PSU Oil Firms Absorb Rs 550 Crore Daily Losses to Shield Consumers Amid West Asia Crisis
New Delhi, May 2026 : Public sector oil marketing companies are currently absorbing losses of nearly Rs 550 crore per day on the sale of petrol, diesel and LPG under directions from the Centre, as the government seeks to protect domestic consumers from the sharp rise in global fuel prices triggered by the ongoing West Asia crisis.
In a statement issued on Wednesday, the Ministry of Petroleum and Natural Gas said that the burden-sharing mechanism was introduced to cushion ordinary consumers from the volatility in international energy markets. The ministry clarified that the protection is meant specifically for retail consumers, including households, farmers and two-wheeler users, and not for industrial buyers whose fuel pricing continues to be linked to global market rates.
The ministry observed that some industrial consumers were diverting their fuel purchases from industrial supply channels to retail outlets in order to take advantage of the lower subsidised retail prices. According to the government, such practices unfairly exploit the consumer-oriented cushion and also place unnecessary pressure on retail fuel outlets, creating local shortages where no actual supply problem exists.
The government pointed out that private oil marketing companies have witnessed a sharp decline in diesel sales this month due to the comparatively higher prices fixed by them. Diesel offtake at private retail outlets and bulk customer channels has reportedly dropped by nearly 38 per cent during the current month. This diverted demand, the ministry said, has shifted almost entirely towards public sector oil marketing company outlets.
At the same time, diesel volumes sold by PSU oil companies to bulk consumers have also fallen by approximately 29 per cent, with those consumers increasingly sourcing fuel from retail pumps instead. The ministry warned that such diversion disturbs the intended distribution system and impacts supplies meant for common consumers.
Taking serious note of the situation, the government has directed industry associations to sensitise their members about the consequences of violating fuel procurement norms. It has also urged states and Union Territories to constitute special enforcement squads and initiate strict action against bulk consumers, hoarders and black marketers found diverting petroleum products meant for retail consumers.
The ministry said that action could be taken under the provisions of the Essential Commodities Act and related control orders against unauthorised stocking, diversion and black marketing of fuel products.

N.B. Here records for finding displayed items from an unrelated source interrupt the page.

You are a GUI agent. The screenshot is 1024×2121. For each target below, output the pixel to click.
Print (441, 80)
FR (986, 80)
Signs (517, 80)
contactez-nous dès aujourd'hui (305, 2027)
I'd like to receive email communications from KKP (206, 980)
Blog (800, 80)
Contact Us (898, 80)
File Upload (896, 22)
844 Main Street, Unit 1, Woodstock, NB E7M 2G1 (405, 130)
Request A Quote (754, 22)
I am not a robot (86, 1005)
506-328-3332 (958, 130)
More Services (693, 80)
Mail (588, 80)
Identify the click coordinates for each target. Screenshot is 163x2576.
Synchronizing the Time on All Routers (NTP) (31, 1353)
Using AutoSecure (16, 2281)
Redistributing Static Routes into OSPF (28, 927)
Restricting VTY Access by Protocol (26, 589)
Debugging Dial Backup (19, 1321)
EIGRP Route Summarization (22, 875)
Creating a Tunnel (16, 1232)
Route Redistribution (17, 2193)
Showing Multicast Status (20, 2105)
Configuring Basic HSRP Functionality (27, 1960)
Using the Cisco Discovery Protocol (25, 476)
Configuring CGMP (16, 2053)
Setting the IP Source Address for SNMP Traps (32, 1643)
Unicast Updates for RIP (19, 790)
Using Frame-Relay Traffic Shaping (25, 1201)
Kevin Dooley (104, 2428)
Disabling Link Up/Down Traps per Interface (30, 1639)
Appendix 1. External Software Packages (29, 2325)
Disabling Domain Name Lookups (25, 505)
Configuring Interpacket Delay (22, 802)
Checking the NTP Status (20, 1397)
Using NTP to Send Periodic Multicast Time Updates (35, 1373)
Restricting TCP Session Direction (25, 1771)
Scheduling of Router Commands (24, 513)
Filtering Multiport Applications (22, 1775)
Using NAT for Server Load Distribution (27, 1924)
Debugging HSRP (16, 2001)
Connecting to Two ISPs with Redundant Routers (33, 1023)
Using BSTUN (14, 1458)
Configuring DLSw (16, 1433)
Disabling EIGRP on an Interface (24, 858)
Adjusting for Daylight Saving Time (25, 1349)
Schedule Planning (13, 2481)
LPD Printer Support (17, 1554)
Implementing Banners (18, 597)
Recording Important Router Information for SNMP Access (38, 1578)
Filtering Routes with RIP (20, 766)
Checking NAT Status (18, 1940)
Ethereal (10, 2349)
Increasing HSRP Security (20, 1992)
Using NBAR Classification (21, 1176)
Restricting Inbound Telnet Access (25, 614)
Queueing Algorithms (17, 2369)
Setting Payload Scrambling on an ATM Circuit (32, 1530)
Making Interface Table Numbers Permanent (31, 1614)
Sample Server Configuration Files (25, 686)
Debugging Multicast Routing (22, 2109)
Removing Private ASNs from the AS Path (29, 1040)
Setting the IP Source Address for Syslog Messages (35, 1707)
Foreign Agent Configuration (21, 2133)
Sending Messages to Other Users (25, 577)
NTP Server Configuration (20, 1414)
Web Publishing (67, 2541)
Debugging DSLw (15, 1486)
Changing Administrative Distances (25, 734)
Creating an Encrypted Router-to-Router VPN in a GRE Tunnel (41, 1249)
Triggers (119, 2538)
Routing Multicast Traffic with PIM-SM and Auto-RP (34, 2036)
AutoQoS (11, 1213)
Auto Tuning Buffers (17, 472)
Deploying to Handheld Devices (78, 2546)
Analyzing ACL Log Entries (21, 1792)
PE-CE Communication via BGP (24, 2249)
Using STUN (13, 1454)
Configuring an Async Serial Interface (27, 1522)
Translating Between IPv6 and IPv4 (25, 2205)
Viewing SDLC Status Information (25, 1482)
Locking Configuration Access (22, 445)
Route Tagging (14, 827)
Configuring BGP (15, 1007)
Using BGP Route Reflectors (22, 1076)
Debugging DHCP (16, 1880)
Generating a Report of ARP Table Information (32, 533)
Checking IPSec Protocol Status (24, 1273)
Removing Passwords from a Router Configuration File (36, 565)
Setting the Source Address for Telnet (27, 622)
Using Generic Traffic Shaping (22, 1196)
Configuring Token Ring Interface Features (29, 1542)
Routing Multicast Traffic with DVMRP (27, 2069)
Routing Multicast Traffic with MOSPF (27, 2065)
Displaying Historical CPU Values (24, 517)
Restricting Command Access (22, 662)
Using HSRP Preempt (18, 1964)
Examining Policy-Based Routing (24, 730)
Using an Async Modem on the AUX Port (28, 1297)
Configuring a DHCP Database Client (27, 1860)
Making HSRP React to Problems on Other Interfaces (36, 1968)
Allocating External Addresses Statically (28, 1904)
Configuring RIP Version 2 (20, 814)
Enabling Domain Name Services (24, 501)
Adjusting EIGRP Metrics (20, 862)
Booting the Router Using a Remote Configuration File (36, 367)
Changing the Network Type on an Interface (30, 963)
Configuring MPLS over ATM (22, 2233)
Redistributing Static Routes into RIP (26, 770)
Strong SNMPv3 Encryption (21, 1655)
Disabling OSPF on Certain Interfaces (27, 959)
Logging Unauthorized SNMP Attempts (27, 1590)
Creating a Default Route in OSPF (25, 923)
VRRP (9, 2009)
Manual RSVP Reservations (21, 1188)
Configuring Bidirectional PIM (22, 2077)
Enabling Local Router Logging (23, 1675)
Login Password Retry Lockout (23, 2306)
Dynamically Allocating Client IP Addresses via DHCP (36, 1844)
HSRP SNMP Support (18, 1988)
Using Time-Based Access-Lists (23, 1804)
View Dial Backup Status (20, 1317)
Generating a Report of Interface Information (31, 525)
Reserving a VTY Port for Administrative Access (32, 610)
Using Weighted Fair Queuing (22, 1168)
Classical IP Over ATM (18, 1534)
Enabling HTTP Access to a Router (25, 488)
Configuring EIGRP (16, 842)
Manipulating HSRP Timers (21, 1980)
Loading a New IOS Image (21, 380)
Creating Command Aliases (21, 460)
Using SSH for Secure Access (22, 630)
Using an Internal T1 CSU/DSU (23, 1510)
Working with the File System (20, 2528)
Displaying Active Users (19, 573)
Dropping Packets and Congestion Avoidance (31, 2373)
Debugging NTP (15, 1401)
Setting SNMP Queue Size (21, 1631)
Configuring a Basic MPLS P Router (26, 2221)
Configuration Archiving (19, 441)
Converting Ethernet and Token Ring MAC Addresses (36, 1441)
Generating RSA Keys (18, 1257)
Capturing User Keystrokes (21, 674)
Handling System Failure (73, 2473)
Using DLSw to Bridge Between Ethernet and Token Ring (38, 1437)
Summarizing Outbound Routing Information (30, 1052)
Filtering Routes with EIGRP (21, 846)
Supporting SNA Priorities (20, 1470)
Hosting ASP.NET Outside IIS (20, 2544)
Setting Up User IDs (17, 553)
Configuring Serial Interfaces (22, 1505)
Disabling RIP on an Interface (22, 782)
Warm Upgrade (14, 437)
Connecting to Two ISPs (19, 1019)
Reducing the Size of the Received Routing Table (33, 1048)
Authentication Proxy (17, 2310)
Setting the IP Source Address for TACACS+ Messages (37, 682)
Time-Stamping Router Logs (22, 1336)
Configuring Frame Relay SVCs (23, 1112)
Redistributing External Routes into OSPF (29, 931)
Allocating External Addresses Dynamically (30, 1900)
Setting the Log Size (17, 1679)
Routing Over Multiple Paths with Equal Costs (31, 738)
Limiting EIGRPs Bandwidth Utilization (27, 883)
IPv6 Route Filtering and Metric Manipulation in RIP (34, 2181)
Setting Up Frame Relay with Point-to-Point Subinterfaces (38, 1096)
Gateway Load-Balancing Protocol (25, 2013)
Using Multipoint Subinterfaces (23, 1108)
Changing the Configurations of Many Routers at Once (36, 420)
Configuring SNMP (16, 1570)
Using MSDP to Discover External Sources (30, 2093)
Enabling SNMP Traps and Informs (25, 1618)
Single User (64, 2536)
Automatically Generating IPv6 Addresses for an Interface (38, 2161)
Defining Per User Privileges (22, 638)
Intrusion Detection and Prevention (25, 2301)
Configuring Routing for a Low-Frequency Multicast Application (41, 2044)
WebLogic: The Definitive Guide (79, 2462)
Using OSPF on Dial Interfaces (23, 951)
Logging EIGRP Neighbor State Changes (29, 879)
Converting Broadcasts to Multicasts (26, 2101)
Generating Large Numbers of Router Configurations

Reassuring citizens over fuel availability, the ministry emphasised that India has more than adequate petrol and diesel supplies to meet both retail and industrial demand. It highlighted that India is currently the world’s fourth-largest refiner, with an installed refining capacity of 258.1 million tonnes per annum spread across 22 operational refineries.
During the financial year 2025-26, India’s domestic petroleum consumption stood at 243.2 million tonnes, while petroleum product exports reached 61.5 million tonnes, reinforcing the country’s position as one of the world’s largest exporters of refined fuel products.
“There is no supply issue of any kind,” the ministry asserted.
The government further said that India’s strong refining capacity, coordinated functioning of public sector oil companies and close cooperation between the Centre, states and industry stakeholders form the backbone of the country’s energy security strategy during the ongoing geopolitical crisis.
The ministry also appealed to citizens to rely only on official communication and avoid rumours or misinformation regarding fuel availability, stating that the present challenge relates to pricing arbitrage rather than any actual shortage of petroleum products.